“Mungkin pertemuan kita tak semanis kisah-kisah cinta mereka. Tetapi aku berharap, kisah ini akan direstui oleh semesta.” -Anaphalis Javanica
Rey melepas tas ranselnya, kemudian menyerahkannya pada Gibran. Lelaki itu terlihat sangat tegar meskipun raut lelah sangat kentara di wajahnya. Rey menggendong Ana dan mulai melanjutkan perjalanan. Gibran mengikuti langkah Rey dari belakang, sembari membawa tas ransel yang sudah Rey titipkan padanya.

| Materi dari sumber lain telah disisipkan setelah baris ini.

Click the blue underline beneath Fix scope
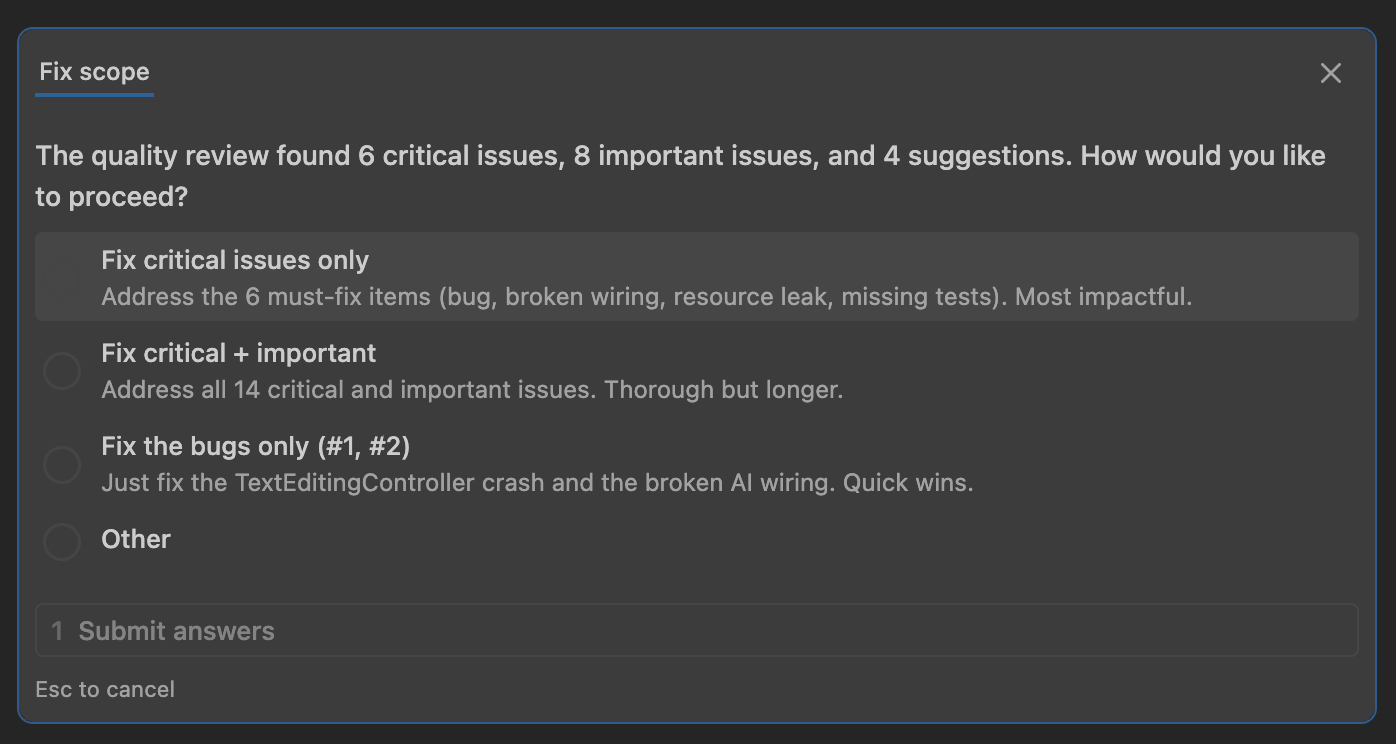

"Apa Mas Rey tidak akan kelelahan kalau terus-terusan menggendong Ana seperti ini?" tanya Gibran saat mereka mulai melanjutkan perjalanan.
"Lelah itu pasti, Mas. Tapi saya akan berusaha menahannya sekuat tenaga, demi Ana," sahut Rey
"Memangnya Mas Rey kekasihnya ya? Sampai-sampai Mas rela melakukan ini semua demi dia?"
Rey tersenyum mendengar pertanyaan Gibran. Mungkin siapapun yang melihat perbuatan Rey yang seperti itu akan menyangka bahwa dia adalah kekasih Ana. Tapi jauh dalam lubuk hatinya, dia melakukan semua itu tidak lain hanya karena rasa kemanusiaan. Dia merasa bahagia saat penderitaan orang lain dapat berkurang karena bantuan dirinya.
"Bukan, Mas. Saya juga baru bertemu dengan Ana, di pendakian ini. Tapi ada suatu hal yang membuat saya tidak bisa meninggalkannya sendirian," ucap Rey
"Eemm apa itu yang dinamakan cinta, Mas?" tebak Gibran
"Hahaha" seketika Rey terbahak. Jangankan kembali merasakan cinta, memikirkannya saja Rey sudah trauma. Kisah masa lalunya yang begitu kelam membuatnya tak ingin lagi mengenal rasa itu.
"Mas Gibran ngaco," ujar Rey sembari masih terkekeh pelan
"Loh kok ngaco, Mas. Merasakan cinta itu suatu hal yang wajar loh," timpal Gibran
"Mas Gibran benar. Jatuh cinta memang suatu hal yang wajar. Tetapi sakit karena dampak cinta itu yang membuatnya tidak wajar, Mas. Mungkin setiap orang akan berbeda persepsi tentang hal ini, tetapi bagi orang yang pernah trauma karena cinta, memilih untuk tidak merasakannya lagi itulah yang wajar." Rey mencoba menjelaskan keadaan hatinya saat ini kepada Gibran, bahwa trauma masa lalunya masih saja mengikutinya kemanapun ia melangkah.
"Duh, maaf ya Mas Rey, jika perkataan saya membuat Mas mengingat masa lalu yang tidak pantas lagi diingat," ucap Gibran merasa bersalah pada Rey.
"Santai saja, Mas. Tidak apa-apa kok."
Mereka terus berjalan menyosori lorong-lorong pendakian. Sesekali Rey meminta untuk istirahat, karena tubuhnya yang mulai terasa kelelahan. Perjalanan itu cukup menguras tenaganya, medan terus saja menanjak dan punggungnya mulai terasa pegal dan sakit.
Bagi sebagian orang pasti beranggapan tidaklah mungkin saat mendaki sambil menggendong orang lain. Hal itu terdengar seperti sebuah lelucon. Tapi Rey akan tetap berusaha untuk menjadikannya nyata. Rey yakin, apapun yang diusahakan, tidak mustahil untuk bisa benar-benar terjadi.
Di perjalanan itu, Rey berhenti beberapa kali. Saat tubuhnya mulai tidak kuat untuk melangkah, dia memutuskan untuk istirahat dan memulihkan keadaanya.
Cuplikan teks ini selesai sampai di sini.